### ABOUT THIS EXERCISE
Every line from the one with "WP Puzzle (1223, 2406)" to the one with "[Follow on LinkedIn] (135, 1252)", including those two, is to be copied exactly; all other lines of the entries below are left out.

Stored records
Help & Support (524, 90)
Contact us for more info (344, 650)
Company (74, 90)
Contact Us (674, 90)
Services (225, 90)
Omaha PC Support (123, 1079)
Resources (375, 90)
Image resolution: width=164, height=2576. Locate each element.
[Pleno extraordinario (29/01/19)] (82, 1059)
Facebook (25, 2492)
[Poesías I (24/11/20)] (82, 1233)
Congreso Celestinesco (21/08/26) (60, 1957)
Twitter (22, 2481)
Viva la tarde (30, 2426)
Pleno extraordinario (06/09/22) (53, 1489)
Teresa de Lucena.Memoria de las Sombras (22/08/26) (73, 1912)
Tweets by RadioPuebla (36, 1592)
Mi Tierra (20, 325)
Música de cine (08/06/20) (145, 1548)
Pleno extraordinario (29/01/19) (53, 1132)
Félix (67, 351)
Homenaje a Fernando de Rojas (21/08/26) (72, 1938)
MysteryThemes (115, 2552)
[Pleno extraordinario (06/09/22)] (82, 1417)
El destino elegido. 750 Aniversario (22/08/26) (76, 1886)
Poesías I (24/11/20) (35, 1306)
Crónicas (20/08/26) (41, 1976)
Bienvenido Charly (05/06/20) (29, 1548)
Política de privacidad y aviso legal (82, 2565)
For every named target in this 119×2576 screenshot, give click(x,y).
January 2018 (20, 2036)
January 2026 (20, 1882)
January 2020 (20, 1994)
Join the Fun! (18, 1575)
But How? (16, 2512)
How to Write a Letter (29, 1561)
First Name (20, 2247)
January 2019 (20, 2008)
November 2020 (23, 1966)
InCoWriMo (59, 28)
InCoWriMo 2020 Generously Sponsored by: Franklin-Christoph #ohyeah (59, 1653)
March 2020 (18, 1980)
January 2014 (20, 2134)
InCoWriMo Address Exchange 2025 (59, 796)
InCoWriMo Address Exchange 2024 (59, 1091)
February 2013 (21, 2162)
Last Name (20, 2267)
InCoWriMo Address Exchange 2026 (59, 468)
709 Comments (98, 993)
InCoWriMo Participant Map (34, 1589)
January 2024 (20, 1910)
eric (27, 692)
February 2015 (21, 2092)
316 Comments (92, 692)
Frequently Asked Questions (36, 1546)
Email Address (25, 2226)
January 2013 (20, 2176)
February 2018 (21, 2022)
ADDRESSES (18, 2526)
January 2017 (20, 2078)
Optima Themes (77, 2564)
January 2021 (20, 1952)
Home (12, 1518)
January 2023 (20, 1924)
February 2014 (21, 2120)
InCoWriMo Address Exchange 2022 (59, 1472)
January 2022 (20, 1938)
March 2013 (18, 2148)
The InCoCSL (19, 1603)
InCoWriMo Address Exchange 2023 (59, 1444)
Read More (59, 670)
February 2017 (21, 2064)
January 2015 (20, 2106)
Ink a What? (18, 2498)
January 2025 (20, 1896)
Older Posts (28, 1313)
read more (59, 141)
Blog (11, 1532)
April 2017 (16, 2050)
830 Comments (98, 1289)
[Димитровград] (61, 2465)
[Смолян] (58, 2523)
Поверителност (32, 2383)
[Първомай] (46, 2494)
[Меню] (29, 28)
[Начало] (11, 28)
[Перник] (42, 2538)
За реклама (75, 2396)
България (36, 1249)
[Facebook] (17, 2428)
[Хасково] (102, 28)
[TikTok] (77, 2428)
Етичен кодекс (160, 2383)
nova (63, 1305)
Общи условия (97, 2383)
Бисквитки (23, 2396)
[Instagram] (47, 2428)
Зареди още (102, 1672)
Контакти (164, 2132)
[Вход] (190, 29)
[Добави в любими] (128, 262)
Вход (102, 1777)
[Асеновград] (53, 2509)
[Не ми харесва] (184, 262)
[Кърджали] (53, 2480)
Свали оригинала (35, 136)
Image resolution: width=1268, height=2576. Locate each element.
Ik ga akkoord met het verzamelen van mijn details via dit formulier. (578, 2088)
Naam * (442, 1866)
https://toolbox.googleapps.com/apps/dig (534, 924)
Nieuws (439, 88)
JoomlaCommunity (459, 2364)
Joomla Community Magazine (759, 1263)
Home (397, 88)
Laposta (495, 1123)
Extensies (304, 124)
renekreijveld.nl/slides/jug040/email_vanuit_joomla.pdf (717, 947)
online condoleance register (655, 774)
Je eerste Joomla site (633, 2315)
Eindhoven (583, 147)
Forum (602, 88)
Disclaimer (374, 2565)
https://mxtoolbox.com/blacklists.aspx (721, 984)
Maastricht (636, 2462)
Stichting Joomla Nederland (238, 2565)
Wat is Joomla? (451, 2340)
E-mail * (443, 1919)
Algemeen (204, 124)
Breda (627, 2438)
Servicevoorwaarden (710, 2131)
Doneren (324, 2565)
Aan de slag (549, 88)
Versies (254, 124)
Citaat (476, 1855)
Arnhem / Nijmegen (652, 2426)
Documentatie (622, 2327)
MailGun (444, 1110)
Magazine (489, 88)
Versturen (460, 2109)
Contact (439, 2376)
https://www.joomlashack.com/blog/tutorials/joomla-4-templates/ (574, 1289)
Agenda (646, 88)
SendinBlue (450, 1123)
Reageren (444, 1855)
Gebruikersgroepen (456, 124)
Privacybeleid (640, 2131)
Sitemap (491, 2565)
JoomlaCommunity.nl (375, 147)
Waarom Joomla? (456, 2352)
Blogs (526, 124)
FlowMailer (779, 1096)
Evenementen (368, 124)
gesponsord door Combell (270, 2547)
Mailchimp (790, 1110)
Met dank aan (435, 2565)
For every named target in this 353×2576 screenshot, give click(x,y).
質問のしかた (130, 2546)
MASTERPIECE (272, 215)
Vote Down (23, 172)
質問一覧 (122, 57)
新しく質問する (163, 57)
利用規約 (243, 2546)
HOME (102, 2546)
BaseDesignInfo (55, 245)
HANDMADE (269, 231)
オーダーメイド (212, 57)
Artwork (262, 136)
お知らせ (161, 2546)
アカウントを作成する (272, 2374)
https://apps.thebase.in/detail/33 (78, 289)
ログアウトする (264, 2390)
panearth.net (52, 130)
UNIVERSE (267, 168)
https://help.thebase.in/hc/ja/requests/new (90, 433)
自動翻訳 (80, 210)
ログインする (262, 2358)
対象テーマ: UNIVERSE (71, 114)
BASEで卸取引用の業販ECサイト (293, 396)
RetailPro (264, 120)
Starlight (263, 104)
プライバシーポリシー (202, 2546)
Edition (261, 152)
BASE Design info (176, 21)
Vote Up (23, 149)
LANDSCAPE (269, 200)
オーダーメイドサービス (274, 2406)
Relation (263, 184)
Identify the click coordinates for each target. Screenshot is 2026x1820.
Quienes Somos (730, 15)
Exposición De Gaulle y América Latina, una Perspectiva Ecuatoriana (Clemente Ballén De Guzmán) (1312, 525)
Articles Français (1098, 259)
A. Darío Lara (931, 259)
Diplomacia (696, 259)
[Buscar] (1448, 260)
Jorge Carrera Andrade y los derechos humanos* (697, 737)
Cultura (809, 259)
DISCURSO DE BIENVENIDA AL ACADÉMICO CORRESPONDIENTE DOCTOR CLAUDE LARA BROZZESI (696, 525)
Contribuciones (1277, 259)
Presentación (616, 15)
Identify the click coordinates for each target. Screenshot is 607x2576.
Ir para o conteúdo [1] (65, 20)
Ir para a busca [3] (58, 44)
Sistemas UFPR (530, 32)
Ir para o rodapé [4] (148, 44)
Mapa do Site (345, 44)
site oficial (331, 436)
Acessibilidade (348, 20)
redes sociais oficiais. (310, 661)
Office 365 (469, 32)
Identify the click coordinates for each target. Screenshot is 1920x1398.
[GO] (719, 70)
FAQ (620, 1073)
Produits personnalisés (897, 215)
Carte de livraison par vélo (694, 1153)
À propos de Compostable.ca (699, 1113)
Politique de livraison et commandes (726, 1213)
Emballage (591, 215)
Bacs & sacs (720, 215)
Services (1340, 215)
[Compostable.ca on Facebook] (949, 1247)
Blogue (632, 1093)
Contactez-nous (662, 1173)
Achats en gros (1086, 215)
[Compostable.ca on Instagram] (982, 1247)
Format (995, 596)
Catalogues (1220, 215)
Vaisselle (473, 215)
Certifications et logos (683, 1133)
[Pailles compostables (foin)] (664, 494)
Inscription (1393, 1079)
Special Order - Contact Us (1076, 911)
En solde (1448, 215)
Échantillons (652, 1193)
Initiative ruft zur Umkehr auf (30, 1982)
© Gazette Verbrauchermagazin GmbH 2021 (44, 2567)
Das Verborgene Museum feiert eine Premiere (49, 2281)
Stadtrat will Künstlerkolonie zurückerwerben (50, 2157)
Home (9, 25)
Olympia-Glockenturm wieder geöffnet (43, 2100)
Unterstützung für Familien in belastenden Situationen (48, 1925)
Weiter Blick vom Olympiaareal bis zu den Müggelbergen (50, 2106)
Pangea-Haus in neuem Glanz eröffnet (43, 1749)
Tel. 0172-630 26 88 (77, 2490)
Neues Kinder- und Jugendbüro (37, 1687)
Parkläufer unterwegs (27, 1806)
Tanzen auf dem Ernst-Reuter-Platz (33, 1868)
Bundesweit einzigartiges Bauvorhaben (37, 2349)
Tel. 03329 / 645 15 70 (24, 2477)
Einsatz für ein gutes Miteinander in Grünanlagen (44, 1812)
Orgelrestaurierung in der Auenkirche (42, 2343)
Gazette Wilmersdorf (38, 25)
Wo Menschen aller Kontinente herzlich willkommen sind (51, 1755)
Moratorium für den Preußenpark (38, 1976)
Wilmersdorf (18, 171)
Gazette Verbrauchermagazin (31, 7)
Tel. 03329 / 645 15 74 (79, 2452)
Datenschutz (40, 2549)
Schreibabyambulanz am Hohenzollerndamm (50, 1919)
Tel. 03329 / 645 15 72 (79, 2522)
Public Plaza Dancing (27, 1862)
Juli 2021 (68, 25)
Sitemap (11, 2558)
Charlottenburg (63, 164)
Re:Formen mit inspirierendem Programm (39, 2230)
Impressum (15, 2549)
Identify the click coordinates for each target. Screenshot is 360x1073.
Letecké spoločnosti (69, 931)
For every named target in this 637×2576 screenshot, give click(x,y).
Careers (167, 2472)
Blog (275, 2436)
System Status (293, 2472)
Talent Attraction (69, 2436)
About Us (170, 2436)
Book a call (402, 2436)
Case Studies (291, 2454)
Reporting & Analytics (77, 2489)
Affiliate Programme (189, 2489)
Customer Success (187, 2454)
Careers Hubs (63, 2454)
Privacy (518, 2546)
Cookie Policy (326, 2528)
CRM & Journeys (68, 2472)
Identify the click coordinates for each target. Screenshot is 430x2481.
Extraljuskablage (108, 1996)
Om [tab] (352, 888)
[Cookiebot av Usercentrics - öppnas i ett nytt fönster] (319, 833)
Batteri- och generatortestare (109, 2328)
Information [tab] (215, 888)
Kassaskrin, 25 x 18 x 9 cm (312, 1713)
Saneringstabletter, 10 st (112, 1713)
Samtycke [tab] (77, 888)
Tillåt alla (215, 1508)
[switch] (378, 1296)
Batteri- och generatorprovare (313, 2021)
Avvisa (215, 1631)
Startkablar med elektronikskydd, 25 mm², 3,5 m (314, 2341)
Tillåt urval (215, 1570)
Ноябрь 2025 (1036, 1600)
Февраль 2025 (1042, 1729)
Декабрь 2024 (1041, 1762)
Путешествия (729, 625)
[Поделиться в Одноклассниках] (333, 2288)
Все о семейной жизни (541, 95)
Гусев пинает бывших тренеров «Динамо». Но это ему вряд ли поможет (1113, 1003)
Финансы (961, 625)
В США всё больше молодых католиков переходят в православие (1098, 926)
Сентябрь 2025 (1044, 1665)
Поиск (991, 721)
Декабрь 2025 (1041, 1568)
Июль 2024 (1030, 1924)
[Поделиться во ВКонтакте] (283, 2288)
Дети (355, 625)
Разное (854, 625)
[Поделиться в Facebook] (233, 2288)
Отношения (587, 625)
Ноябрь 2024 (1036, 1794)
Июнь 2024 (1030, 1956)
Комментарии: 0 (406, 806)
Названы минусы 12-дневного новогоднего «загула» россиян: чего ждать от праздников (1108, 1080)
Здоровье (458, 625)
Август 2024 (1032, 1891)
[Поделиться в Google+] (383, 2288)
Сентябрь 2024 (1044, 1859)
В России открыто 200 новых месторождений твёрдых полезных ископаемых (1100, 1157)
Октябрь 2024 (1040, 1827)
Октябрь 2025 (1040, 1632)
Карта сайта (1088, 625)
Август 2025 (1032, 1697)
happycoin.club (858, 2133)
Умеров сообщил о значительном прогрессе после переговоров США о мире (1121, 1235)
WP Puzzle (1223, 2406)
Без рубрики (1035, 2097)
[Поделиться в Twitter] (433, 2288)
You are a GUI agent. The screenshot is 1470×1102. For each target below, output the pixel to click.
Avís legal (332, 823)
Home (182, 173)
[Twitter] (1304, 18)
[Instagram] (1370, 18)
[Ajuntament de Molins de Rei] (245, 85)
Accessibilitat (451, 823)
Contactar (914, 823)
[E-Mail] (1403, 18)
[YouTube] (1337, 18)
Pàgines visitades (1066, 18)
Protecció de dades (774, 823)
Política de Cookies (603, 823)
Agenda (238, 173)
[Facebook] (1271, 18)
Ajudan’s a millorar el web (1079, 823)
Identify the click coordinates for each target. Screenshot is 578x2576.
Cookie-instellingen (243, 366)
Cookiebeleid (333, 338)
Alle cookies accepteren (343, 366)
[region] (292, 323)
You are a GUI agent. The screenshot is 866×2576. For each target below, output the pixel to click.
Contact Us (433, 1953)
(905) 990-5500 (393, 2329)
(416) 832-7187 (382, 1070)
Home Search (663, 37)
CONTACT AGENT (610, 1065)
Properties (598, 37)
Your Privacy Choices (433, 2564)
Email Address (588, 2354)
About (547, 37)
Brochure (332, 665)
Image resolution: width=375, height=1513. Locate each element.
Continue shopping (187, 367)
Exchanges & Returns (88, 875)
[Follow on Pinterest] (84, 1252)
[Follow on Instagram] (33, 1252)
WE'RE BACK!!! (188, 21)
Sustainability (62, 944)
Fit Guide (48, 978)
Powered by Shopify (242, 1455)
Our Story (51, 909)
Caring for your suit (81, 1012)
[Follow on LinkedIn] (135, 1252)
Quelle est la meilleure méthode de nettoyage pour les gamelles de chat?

### ANSWER TO THIS EXERCISE
WP Puzzle (1223, 2406)
Без рубрики (1035, 2097)
[Поделиться в Twitter] (433, 2288)
You are a GUI agent. The screenshot is 1470×1102. For each target below, output the pixel to click.
Avís legal (332, 823)
Home (182, 173)
[Twitter] (1304, 18)
[Instagram] (1370, 18)
[Ajuntament de Molins de Rei] (245, 85)
Accessibilitat (451, 823)
Contactar (914, 823)
[E-Mail] (1403, 18)
[YouTube] (1337, 18)
Pàgines visitades (1066, 18)
Protecció de dades (774, 823)
Política de Cookies (603, 823)
Agenda (238, 173)
[Facebook] (1271, 18)
Ajudan’s a millorar el web (1079, 823)
Identify the click coordinates for each target. Screenshot is 578x2576.
Cookie-instellingen (243, 366)
Cookiebeleid (333, 338)
Alle cookies accepteren (343, 366)
[region] (292, 323)
You are a GUI agent. The screenshot is 866×2576. For each target below, output the pixel to click.
Contact Us (433, 1953)
(905) 990-5500 (393, 2329)
(416) 832-7187 (382, 1070)
Home Search (663, 37)
CONTACT AGENT (610, 1065)
Properties (598, 37)
Your Privacy Choices (433, 2564)
Email Address (588, 2354)
About (547, 37)
Brochure (332, 665)
Image resolution: width=375, height=1513. Locate each element.
Continue shopping (187, 367)
Exchanges & Returns (88, 875)
[Follow on Pinterest] (84, 1252)
[Follow on Instagram] (33, 1252)
WE'RE BACK!!! (188, 21)
Sustainability (62, 944)
Fit Guide (48, 978)
Powered by Shopify (242, 1455)
Our Story (51, 909)
Caring for your suit (81, 1012)
[Follow on LinkedIn] (135, 1252)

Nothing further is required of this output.